Medicare Advantage plans will bill the federal government just about $150 billion this year to provide care to 16 million seniors. A significant chunk of that, a new investigation suggests, may be "improper" overpayments that never should have been made in the first place.
The Center for Public Integrity has spent the last year investigating Medicare Advantage, the tens of thousands of private health plans that use federal funding to provide coverage to seniors. It's an optional program that's a decade old, and increasingly popular among seniors.
It's long been known that Medicare Advantage spends more per patient than the traditional public program, even though its enrollees are typically healthier than the people who stick with the traditional public program.

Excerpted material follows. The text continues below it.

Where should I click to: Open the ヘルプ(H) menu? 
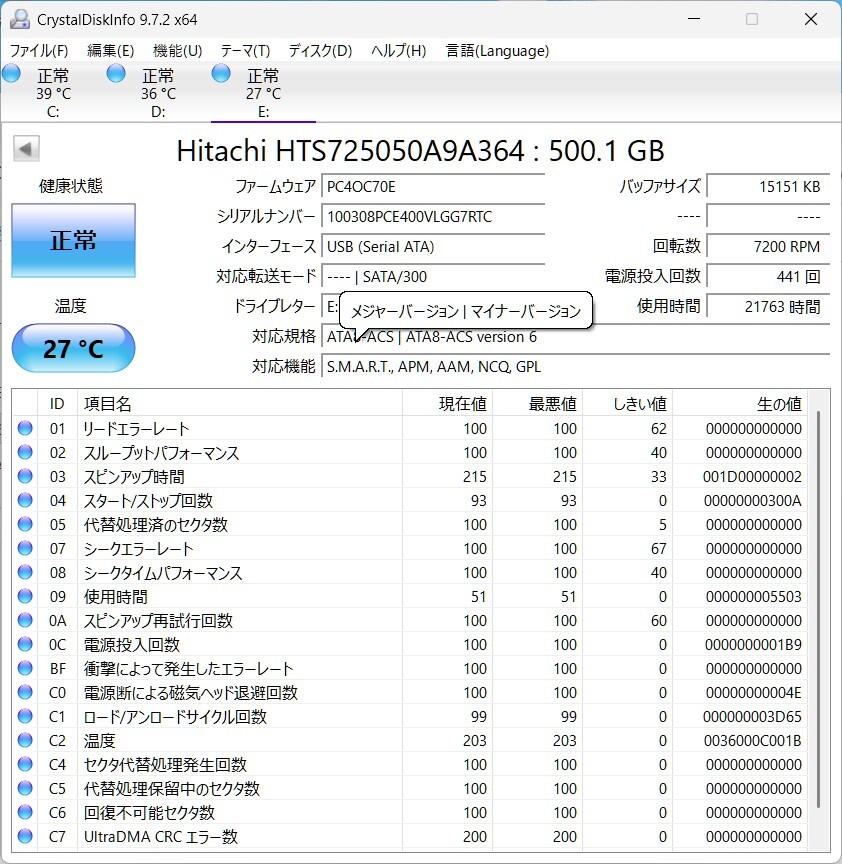click(396, 50)
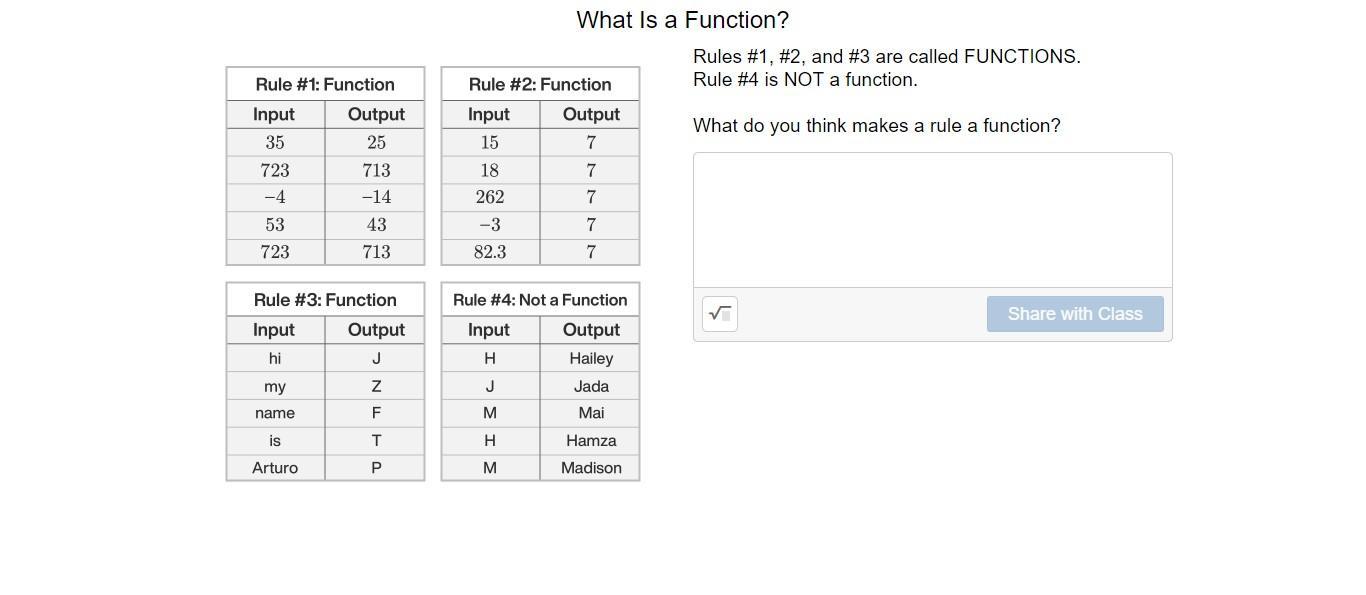Click the 262 input cell
Viewport: 1366px width, 595px height.
point(490,197)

The Center for Public Integrity investigation suggests the problem is actually more serious: by exaggerating how sick their patients are, Medicare Advantage plans may have bilked the government for $70 billion in "improper" payments between 2008 and 2012.
The federal government uses something called risk scores to determine how much it should pay a health insurer for taking care of a Medicare Advantage patient. The idea here is to incentivize insurers to take on sicker Medicare enrollees, ensuring that they don't avoid the seniors whose costly health conditions would otherwise make them a money loser.

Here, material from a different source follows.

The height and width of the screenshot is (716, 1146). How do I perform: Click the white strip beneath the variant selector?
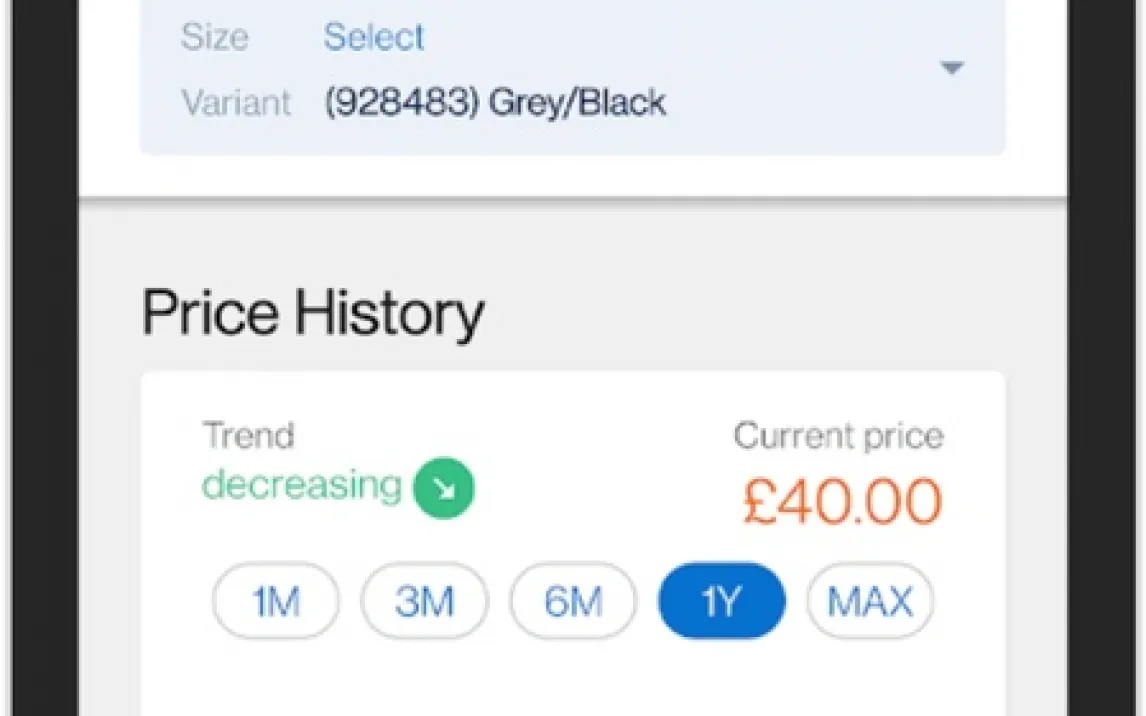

Incentive programs don't, however, always go as planned. And the CPI investigation suggests that some insurers gamed the risk score system. They would oversell how sick their patients were to get a higher payment. The CPI investigation cites a few specific examples of this type of behavior:
In South Florida, one of the nation's top privately-run Medicare insurance plans faces a federal investigation into allegations that it overbilled the government by exaggerating how sick some of its patients were.
In the Las Vegas area, private health care plans for seniors ran up more than $100 million in added Medicare charges after asserting patients they signed up also were much sicker than normal - a claim many experts have challenged.
In Rochester, New York, a Medicare plan was paid $41 million to treat people with serious diseases - even though the plan couldn't prove the patients in fact had those diseases.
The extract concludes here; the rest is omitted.